Preparing your expander project

Expander projects may require some updates if they expand code with javax imports. The first step would be to migrate those specific expanders to the new imports system.

When moving the imports to the mapping file, they should be redefined as the new jakarta imports. The imports as defined in the mapping should be considered the optional/default case:

ExpanderMapping.xml
<?xml version="1.0" encoding="UTF-8" ?>
<mapping xmlns="https://schemas.normalizedsystems.org/xsd/expanders/2025/0/0/mapping" strict="true">
<artifact this="dataElement.packageName + '.' + dataElement.name + 'ImportantBean'" importStrategy="java"/>

<uses eval="'jakarta.servlet.http.HttpServletRequest'"/>
<uses eval="'jakarta.servlet.http.HttpServletResponse'"/>
</mapping>

In addition, it will be required to add a technology lexicon to map the imports back to the old javax equivalent. This in essence allows you to define how the imports should be rewritten if a specific technology is active in the model. Note that these are defined as data resources and will be inherited from dependencies. Many imports may already remap automatically if you depend on a resource such as Expanders that had its own technology lexicon.

= = = =

--- WORK REQUEST 1 ---
Copy the part of the expander project extract that begins at the words "Expander projects may" and stops after the words "new imports system.".
--- WORK REQUEST 2 ---
Answer these questions from the expander project extract:
(a) When imports are moved to the mapping file, what should they be redefined as?
(b) What value does the importStrategy attribute have in the mapping file?
(c) From what will technology lexicons be inherited?

= = = =

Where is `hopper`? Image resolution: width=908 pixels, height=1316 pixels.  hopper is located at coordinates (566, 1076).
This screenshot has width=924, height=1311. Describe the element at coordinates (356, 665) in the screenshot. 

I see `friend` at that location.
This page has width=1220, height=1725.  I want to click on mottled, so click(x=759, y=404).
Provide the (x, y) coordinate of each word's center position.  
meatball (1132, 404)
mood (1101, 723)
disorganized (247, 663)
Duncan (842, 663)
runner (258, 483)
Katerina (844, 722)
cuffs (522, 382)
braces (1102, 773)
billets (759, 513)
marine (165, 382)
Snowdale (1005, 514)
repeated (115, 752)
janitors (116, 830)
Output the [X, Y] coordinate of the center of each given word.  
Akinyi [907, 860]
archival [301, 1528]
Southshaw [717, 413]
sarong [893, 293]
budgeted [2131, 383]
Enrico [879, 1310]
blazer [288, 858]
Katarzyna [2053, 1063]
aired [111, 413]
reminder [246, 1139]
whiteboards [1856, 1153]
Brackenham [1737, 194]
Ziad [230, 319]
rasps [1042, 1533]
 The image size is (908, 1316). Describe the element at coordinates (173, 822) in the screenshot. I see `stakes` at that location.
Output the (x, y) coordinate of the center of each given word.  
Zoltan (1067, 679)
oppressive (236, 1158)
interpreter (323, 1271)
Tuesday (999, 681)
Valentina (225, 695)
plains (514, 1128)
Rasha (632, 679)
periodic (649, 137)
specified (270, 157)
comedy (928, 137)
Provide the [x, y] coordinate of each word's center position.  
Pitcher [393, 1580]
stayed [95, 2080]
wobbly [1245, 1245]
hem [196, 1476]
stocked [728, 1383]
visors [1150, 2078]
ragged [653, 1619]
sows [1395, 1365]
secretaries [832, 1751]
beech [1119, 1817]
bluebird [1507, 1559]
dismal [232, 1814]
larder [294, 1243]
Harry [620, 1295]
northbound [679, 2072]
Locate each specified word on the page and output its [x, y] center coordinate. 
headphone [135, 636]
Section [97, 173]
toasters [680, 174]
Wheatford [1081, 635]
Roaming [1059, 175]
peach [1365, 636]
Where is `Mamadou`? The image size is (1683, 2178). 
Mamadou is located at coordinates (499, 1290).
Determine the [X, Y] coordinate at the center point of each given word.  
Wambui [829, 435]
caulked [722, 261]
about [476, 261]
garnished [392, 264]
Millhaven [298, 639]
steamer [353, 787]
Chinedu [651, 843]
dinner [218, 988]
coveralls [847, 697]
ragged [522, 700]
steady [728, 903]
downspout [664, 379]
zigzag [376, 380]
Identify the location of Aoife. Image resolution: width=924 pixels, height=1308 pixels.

= = = =

--- EXERCISE ANSWER 1 ---
Expander projects may require some updates if they expand code with javax imports. The first step would be to migrate those specific expanders to the new imports system.

--- EXERCISE ANSWER 2 ---
(a) The new jakarta imports.
(b) "java"
(c) From dependencies.